Pour qui fut bâti ce palais qui semble le vestige d’un âge qui n’a jamais existé, et où tout aurait été gentillesse, grâce, musique, poésie ? Pour quelle femme divine, pour quel poète charmant ?… Mais non, tout cela date d’hier. Ce palais fut construit pour le moins poète des hommes, le grand vizir Ba Ahmed, qui fut, il y a quelque vingt ans, dans la jeunesse d’Abd et Aziz, le vrai maître du Maroc. C’était un demi-nègre, né de l’union baroque d’un Noir et d’une femme juive. Laid, un énorme ventre sur des jambes courtes et maigres, mais fort intelligent, autoritaire, impitoyable, faisant donner la bastonnade au jeune Abd et Aziz, toujours suivi, quand il sortait dans la ville, de gardes qui appréhendaient rudement et traînaient en prison tout passant assez hardi pour jeter les yeux sur le Vizir. Dans je ne sais laquelle de ces pièces fastueuses, du matin jusqu’au soir, il donnait des audiences, expédiait les affaires, sans même quitter, au moment des repas, le divan où il était accroupi. On posait devant lui les innombrables plats qui composent l’ordinaire d’un grand seigneur marocain ; il s’empiffrait de nourriture, car il était vorace ; et repu, s’endormait sur place, pour recommencer une heure plus tard son accablante besogne de fonctionnaire diligent.

Pendant ce temps, autour de lui, un peuple d’ouvriers s’empressait à achever ou à embellir sa demeure, emplissant l’air du bruit de leurs pilons et des chansons qui accompagnent le tassement du mortier sur les terrasses. Jamais rien n’était au goût de ce nègre fastueux, de ce demi-sémite toujours insatisfait, qui brûlait de l’orgueil de se dépasser lui-même. A tout moment il fallait jeter bas une chambre pour en bâtir une autre, remplacer une cour par un jardin, détruire des mosaïques, démolir un plafond, recommencer sans cesse ces choses si légères, si remplies de fantaisie qu’elles semblent avoir été créées dans l’allégresse avec une divine insouciance.

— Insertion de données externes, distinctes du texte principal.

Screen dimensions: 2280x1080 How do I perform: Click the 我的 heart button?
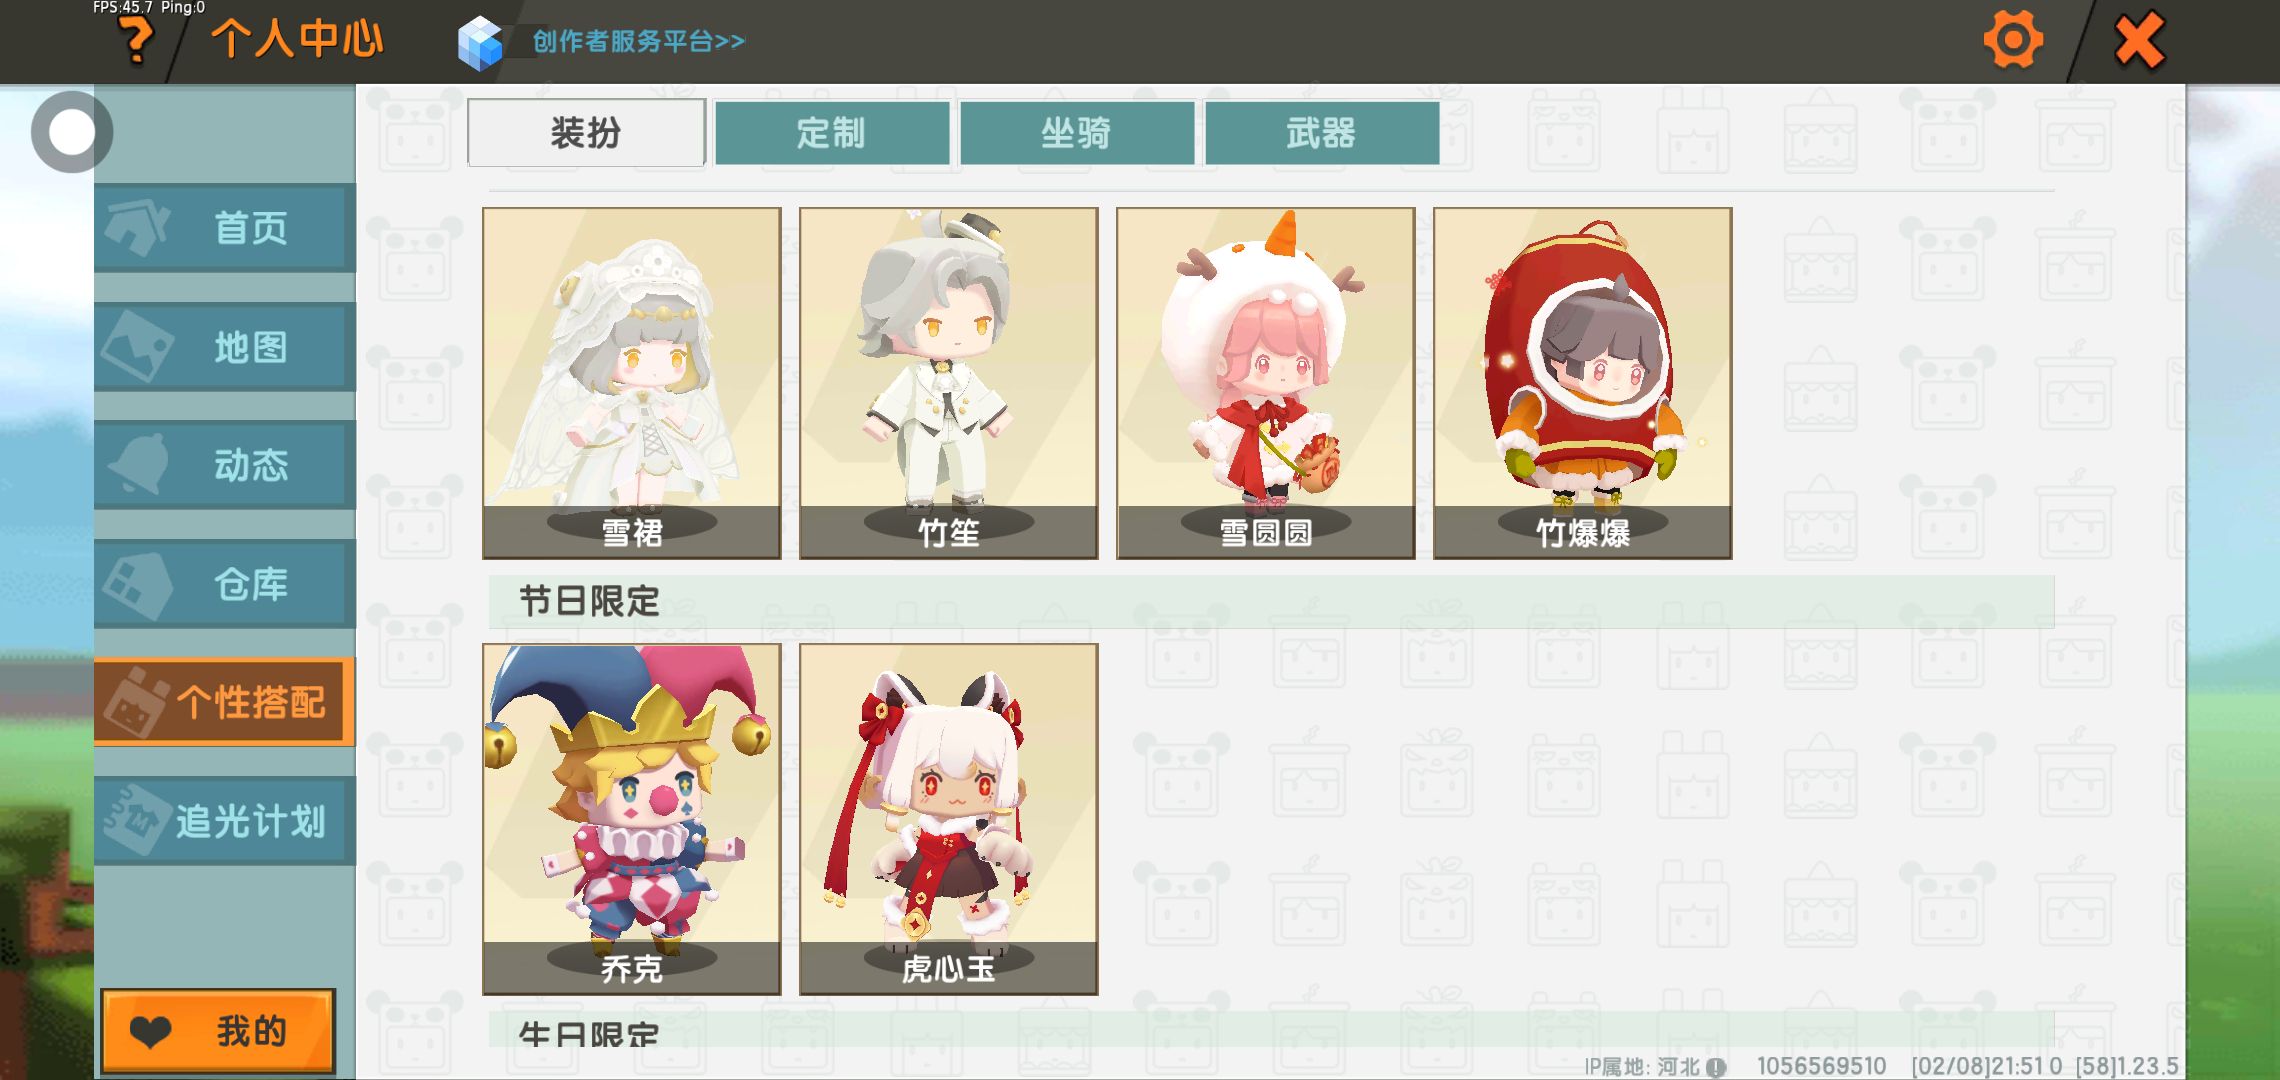pos(218,1031)
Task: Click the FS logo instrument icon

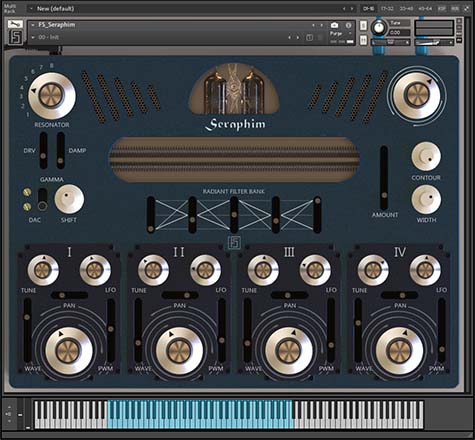Action: (15, 36)
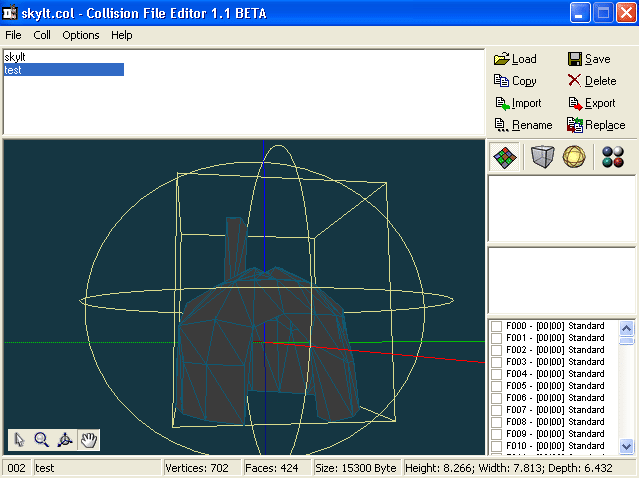Click the Load button

click(x=515, y=59)
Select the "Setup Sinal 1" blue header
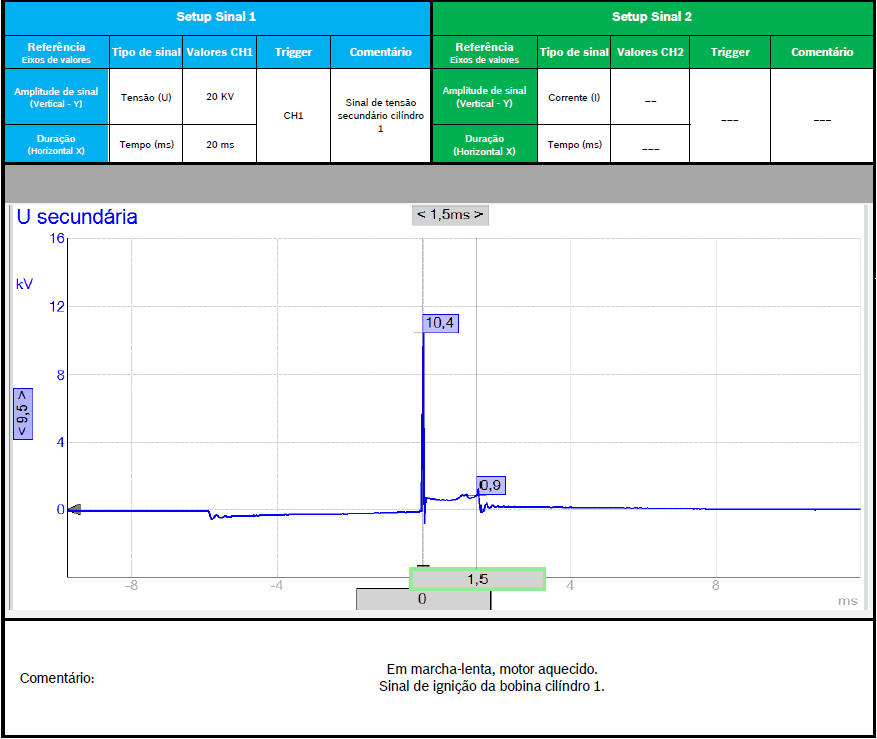This screenshot has width=877, height=739. 216,17
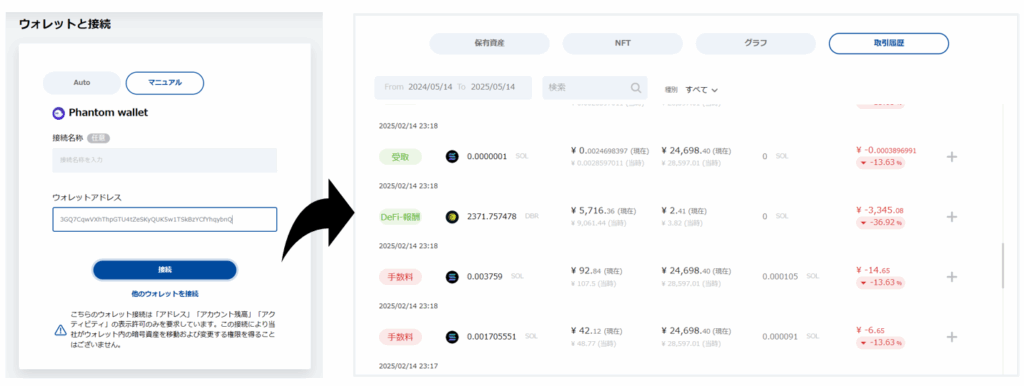Click the ウォレットアドレス input field
This screenshot has height=386, width=1024.
pos(165,219)
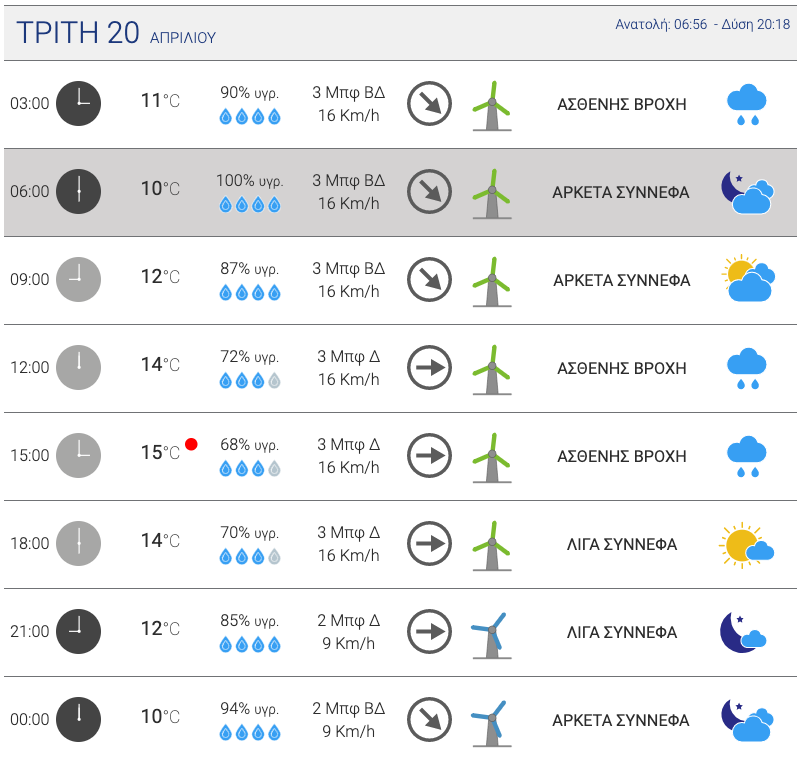Click the green wind turbine at 15:00
This screenshot has height=760, width=798.
(492, 458)
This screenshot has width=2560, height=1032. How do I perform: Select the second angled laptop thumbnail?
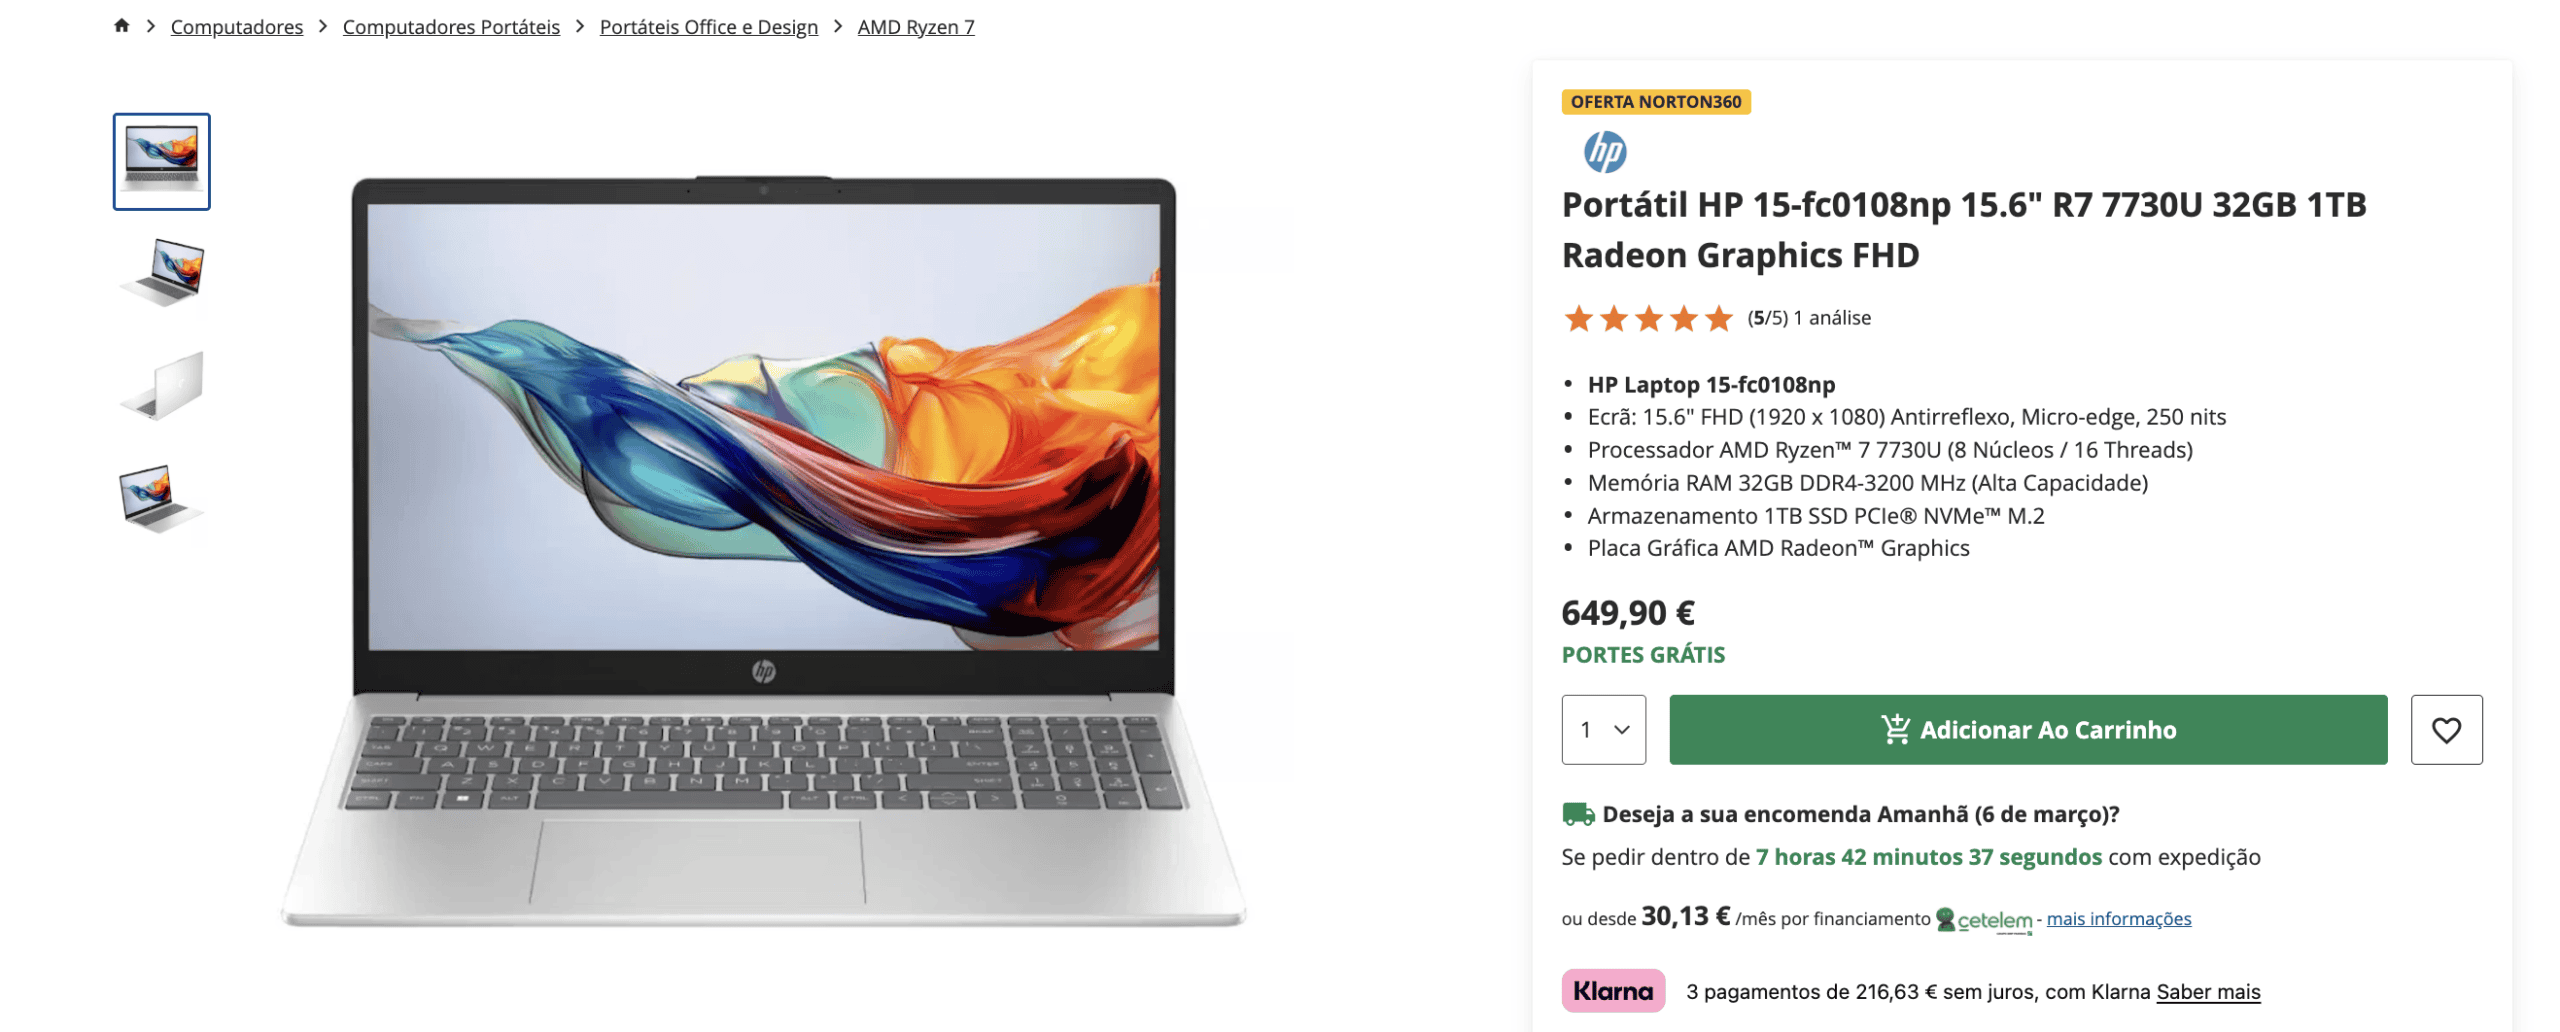point(161,273)
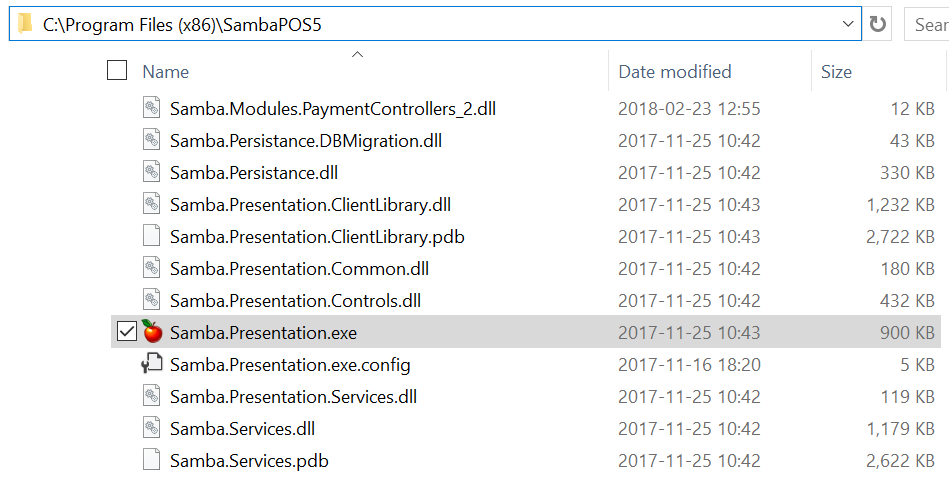Click the red apple icon of Samba.Presentation.exe
949x478 pixels.
(x=152, y=332)
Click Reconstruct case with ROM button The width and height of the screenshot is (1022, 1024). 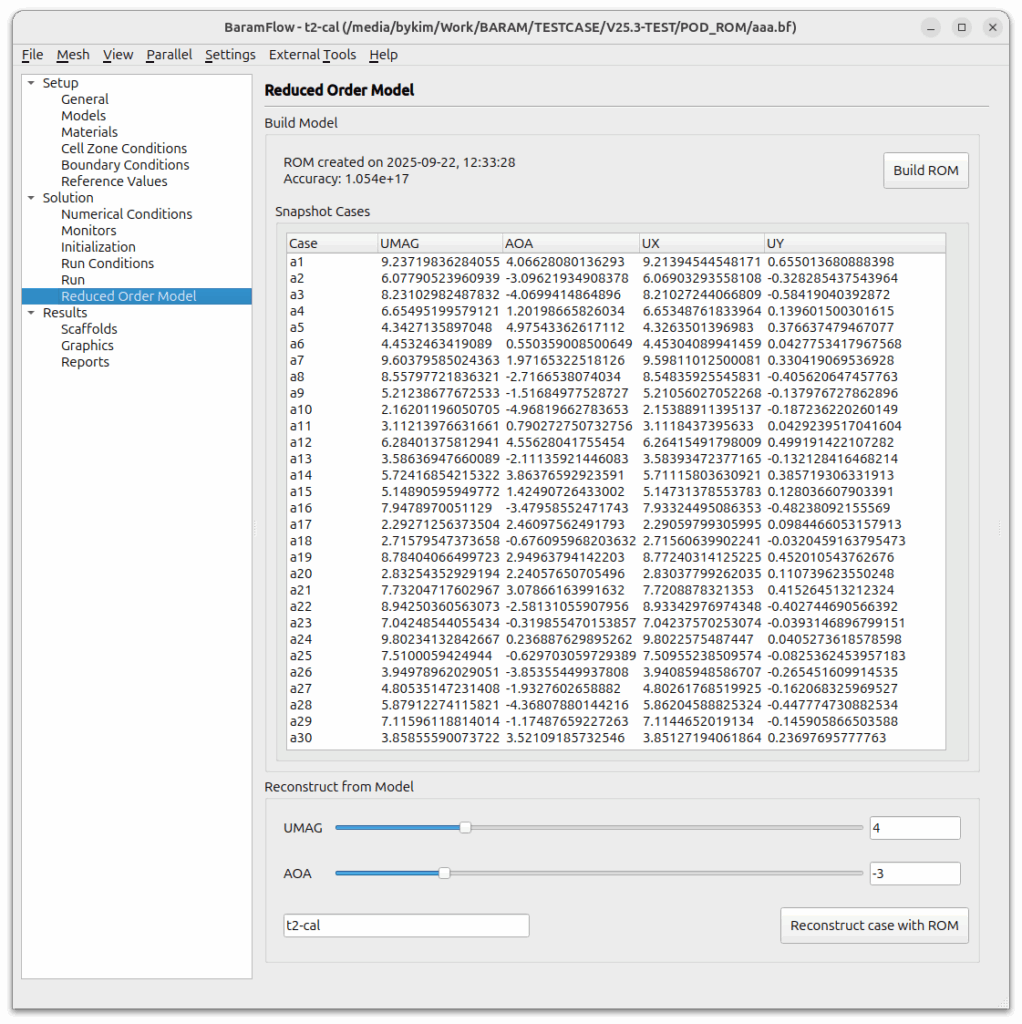pyautogui.click(x=873, y=926)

Le matin du jour où il mourut, ses médecins, craignant que le bruit le fatiguât, commandèrent aux ouvriers de suspendre leur besogne. Mais le moribond, n’entendant plus travailler autour de lui, fut saisi d’une violente fureur. Tout le monde dut se rendre à sa tâche ; et il rendit le dernier soupir dans le bruit des pilons et de la mélopée indéfiniment répétée par les faiseurs de terrasses :

Les oiseaux nous regardent travailler,
Mais c’est le maître qui paiera[2].


* * *

Tout au fond d’un lointain jardin secret, rempli comme un vase trop plein d’une végétation folle de bananiers, de physalis, de daturas et d’orangers, une petite porte en ogive s’ouvre dans une bâtisse qui domine assez bizarrement, d’une hauteur de trois étages, ce palais à ras de terre. On monte un escalier brutal, et là-haut se découvre un spectacle si grandiose que, du coup, s’effacent de l’âme toutes les charmantes choses d’en-bas : une immense étendue rosée de murailles et de terrasses, une large ceinture verdoyante d’oliviers et de palmiers, et là, tout près, l’Atlas éblouissant de neige, pareil à une gigantesque vague, suspendue au bord d’une plage avec sa frange d’écume, et dans l’émotion, semble-t-il, d’un mouvement arrêté qui va reprendre et s’écrouler tout à coup. Entre les verdures des palmiers et la blanche vague menaçante, aucun pli de terrain, aucun accident du sol, rien que la plaine nue, et soudain le puissant élan de cette masse formidable, où l’on devine à des miroirs de glace de foudroyantes cassures, des à pic vertigineux, des brutalités effroyables, et aussi des mouvements d’une douceur infinie où le bleu des lointains semble se diluer dans la neige.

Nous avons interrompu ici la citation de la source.